Celtel’s was rebranded as Zain across Africa in line with its Middle Eastern parent company. For the Kenyan operation, however, it is already the third incarnation, and it has continued to loose ground against market leader Safaricom in the last financial year. Will this be the beginning of the much needed turnaround?
On Friday, 1 August, all the Celtel operations across Africa rebranded as Zain, the brand that Middle Eastern MTC already adopted in September 2007 to streamline their operations across the middle east. Celtel had become one of the most successful pan-African brands, with its brand equity estimated at more than US$1bn. Tito Alai, the company’s Chief Commercial Officer and the creator of the Celtel brand, proudly described it as a ‘tremendous success’.
The reason for abandoning such a successful brand was the group’s ambition to become a truly global player, aiming to be the first telecoms company in the top 100 global brands.
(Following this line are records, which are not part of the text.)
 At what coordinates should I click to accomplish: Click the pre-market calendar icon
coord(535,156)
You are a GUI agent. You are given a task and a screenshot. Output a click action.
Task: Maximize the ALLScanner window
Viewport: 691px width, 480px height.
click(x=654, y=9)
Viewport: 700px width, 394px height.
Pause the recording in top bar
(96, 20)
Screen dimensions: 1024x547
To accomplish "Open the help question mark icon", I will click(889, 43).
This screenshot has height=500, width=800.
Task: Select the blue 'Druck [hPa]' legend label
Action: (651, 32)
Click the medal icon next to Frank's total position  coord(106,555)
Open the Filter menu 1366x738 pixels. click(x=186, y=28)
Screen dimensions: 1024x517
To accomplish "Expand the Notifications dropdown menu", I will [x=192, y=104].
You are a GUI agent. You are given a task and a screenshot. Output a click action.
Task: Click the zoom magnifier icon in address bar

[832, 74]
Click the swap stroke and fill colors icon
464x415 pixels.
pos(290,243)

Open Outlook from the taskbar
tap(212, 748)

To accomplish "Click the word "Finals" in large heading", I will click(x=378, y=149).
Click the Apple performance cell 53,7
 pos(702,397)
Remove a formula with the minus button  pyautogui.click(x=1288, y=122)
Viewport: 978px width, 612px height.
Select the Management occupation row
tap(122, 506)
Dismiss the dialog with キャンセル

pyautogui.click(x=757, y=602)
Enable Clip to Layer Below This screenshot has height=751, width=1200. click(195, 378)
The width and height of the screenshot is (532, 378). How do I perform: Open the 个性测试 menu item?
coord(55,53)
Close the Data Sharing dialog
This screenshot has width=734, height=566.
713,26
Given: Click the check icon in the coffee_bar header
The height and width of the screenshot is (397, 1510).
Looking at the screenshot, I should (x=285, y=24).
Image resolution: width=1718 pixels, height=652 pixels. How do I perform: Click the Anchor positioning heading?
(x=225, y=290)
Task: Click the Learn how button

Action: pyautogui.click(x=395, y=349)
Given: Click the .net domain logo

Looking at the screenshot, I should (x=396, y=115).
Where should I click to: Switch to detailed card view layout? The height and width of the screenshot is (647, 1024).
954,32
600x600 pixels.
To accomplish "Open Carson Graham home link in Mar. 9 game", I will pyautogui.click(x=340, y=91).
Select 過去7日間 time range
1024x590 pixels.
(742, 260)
Celtel’s Making Life Better – a powerful slogan for Africa’s emerging middle class – was not suited for the MTC/Zain clientele in the Middle East, where operations in several countries were first united under one brand nearly a year ago.
The Zain launch across Africa was an impressive affair: In Nairobi, Zain hosted the Kenyan president, several senior government officials and corporate leaders for a stylish ceremony at the newly refurbished National Museum. With literally much song and dance, a live videolink connected the celebrations between all Zain operations on the continent. At the same time, the company also announced the extension of its One Network – which removes all roaming charges for Celtel/Zain clients for calls within the network across Africa – to the Middle East operations.
As impressive as the function was, for the Kenyan operation, sleekness and cool graphics alone are not going to turn around what has been a surprisingly disappointing operation so far: The lavish rebranding introduces the company’s third incarnation – many people still remember the mobile phone operator by its first name, KenCell. Slightly confusing, it is also the chance for a much needed new beginning: For the longest time, Celtel had lagged behind seemingly unassailable market leader Safaricom. If Celtel’s marketing appeared slicker, it also failed to connect with Kenyan consumers who disliked the pan-African images for not looking Kenyan enough. Celtel had a reputation as being an expensive, elite product, and Safaricom, with often more pedestrian artwork, has consistently pursued its mass market appeal and has nearly 85% of the market share.
Inconsistency was another problem: Despite its often innovative products, Celtel’s marketing flipflopped almost as much as its management team. Zain finally drew a line and sacked most of the senior management, and with Rene Meza a new CEO. Meza acknowledges Zain’s difficult history in Kenya: A successful mobile operation is, he says, built on three pillars: Competitive products and services, distributions channels, and network quality. Celtel’s disappointing Kenya performance, he argues, was not because the brand did not perform, but because products and services have been suboptimal in the past. However, he notes that Celtel/Zain has seen a very good response to new tariff introductions in the past weeks, now offering clients the best value for money, and retailers the best margins in the market.
For Kenya’s consumers, more competition is obviously a good thing, and several exciting innovations have been introduced in the regional market: Celtel countered Safaricom’s M-PESA with its Sokotele money transfer service. If Sokotele was clearly by far not as attractive as M-PESA, which is effectively a virtual wallet or bank account, then Celtel pulled ahead again with the introduction of the One Network, removing roaming charges for clients across all its African operations. Safaricom quickly introduced a similar service with operators in Uganda and Tanzania, but doesn’t have the same pan-African reach. When Celtel lowered its tariff to KES3 per minute at night, Safaricom countered with an offer of unlimited free talk time at night for anyone who had loaded KES100 or more of airtime, never mind that this initially crashed the system so that the start of the free period had to moved from 9pm to 11pm. Zain had bettered this again, introducing unlimited daily talktime for a one-off payment of KES65. If this trend continues, Kenyan consumers will keep smiling.
The rebranding highlights Zain’s spending power: In the press conference, Zain CEO Dr Saad Al-Barrak estimated the rebranding costs ‘anywhere between US$20m and US$150m’, noting that it is difficult to differentiate between international and country costs. In total, Zain Group prides itself on being the single-largest investor in Africa with more than US$12bn invested. Kenya is not representative of the company’s overall African operations, and Nairobi will receive an additional boost from the location of Zain’s Africa headquarters in the East African capital. Zain is also looking at more listings – the Celtel IPO in Zamiba was one of the big success stories in the recent months alongside with, ironically, the Safaricom IPO. According to Dr Saad, Zain is currently in talks with advisors on a possibly Q1 2009 listing on the London Stock Exchange, but is also considering listing on its African markets, depending on the market conditions.